Few layer-2 solutions have created as much buzz as the Lightning Network. Usage statistics highlight growth on the network, yet these statistics are relatively modest when compared to those of even the newest layer-2 chains on Ethereum. However, Lightning Labs is steadily developing its ecosystem for the future.
As a result, the adoption of the Lightning Network has been on the rise. According to 1ml.com, an analytics app on the Lightning Network, there is over 5,400 BTC worth $145 million locked into the Lightning Network. There are nearly 16,400 nodes and 75,700 channels being used, and yet, the average transaction costs 0.0016 satoshis ($0.000000443), making it extremely viable for microtransactions.
Unlike the initial days of the Lightning Network, there are a handful of wallets that support it, and they are mobile-friendly as well. Breez, Wallet of Satoshi and Eclair are some wallets that both Android and iOS users can benefit from to transact on Lightning Network.

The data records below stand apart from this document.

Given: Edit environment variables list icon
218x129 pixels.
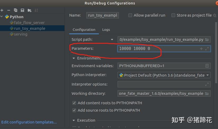Looking at the screenshot, I should (x=207, y=66).
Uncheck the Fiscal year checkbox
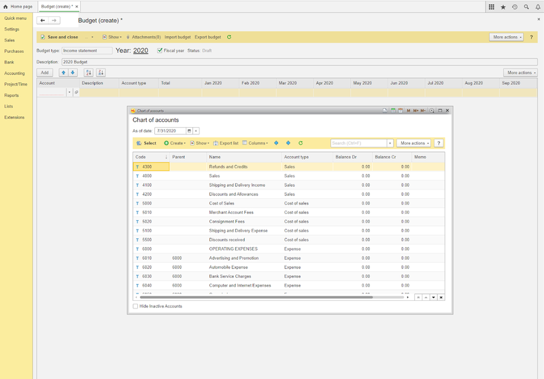The image size is (544, 379). click(x=160, y=50)
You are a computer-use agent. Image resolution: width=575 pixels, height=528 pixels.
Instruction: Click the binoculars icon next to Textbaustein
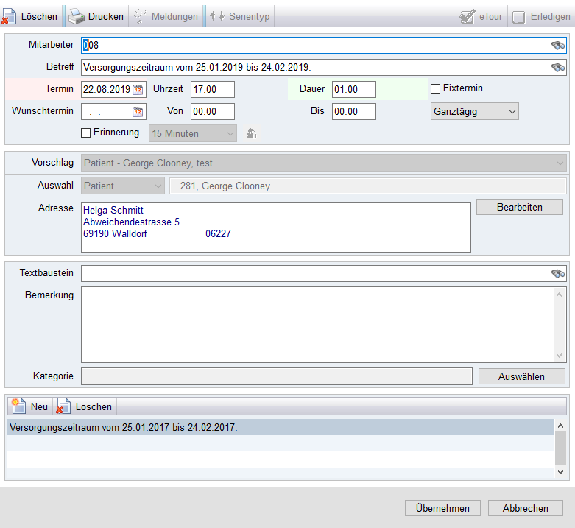[557, 274]
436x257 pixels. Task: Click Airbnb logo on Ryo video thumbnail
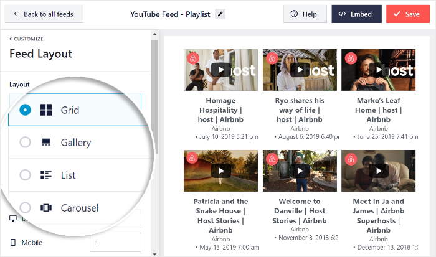tap(272, 58)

As mentioned earlier, Lightning labs has expanded the toolkit needed for the developer and user ecosystem on the network. As a result, there are applications across DeFi, liquidity providers, nonfungible tokens (NFTs) and gaming similar to those on the Ethereum blockchain emerging on Lightning Network, too.
Cryptocurrency exchanges are also starting to support the protocol, bringing the Lightning Network to as many traders as possible. Exchanges that integrate the Lightning Network allow traders to withdraw smaller amounts of Bitcoin cheaply and instantly.

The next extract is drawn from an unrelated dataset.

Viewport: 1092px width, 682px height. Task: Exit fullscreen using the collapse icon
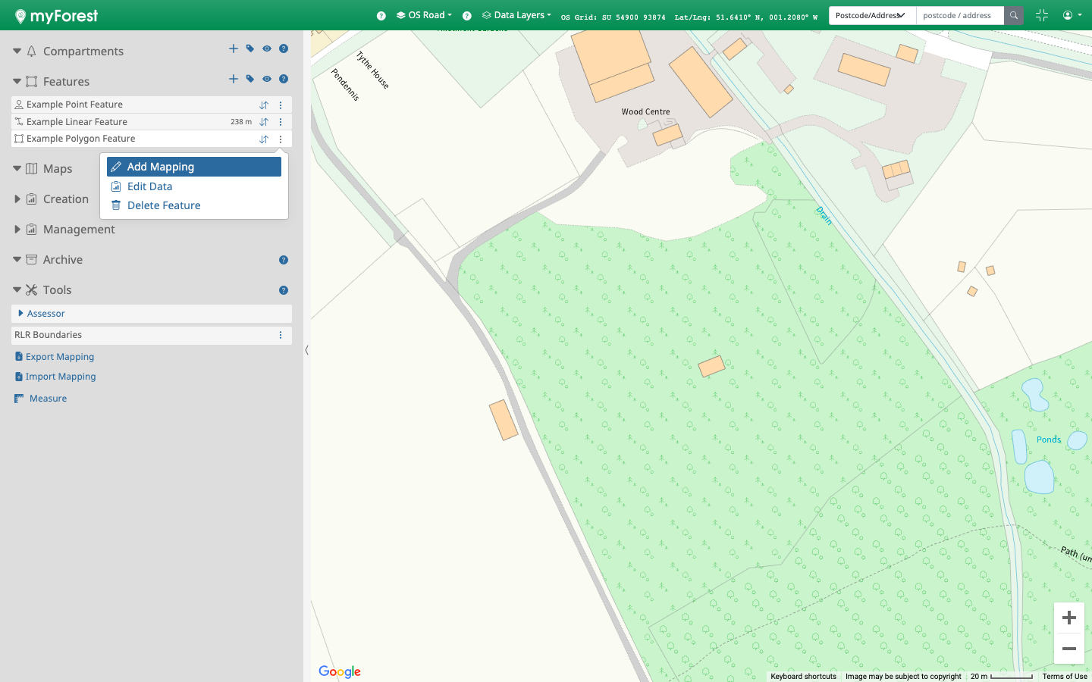[1041, 15]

Network stewards, called Watchtowers, protect users from being scammed. Offline transaction scams happen on payment channels when nodes go offline. If the counterparty attempts to close the payment channel to take the funds, the Watchtower detects it, freezes the funds of the offline node, and penalizes the malicious party.
There is no lack of challenges that the Lightning Network faces. Yet the ecosystem is slowly starting to be built out for robustness, scalability and potentially more user-intuitive experiences for the future.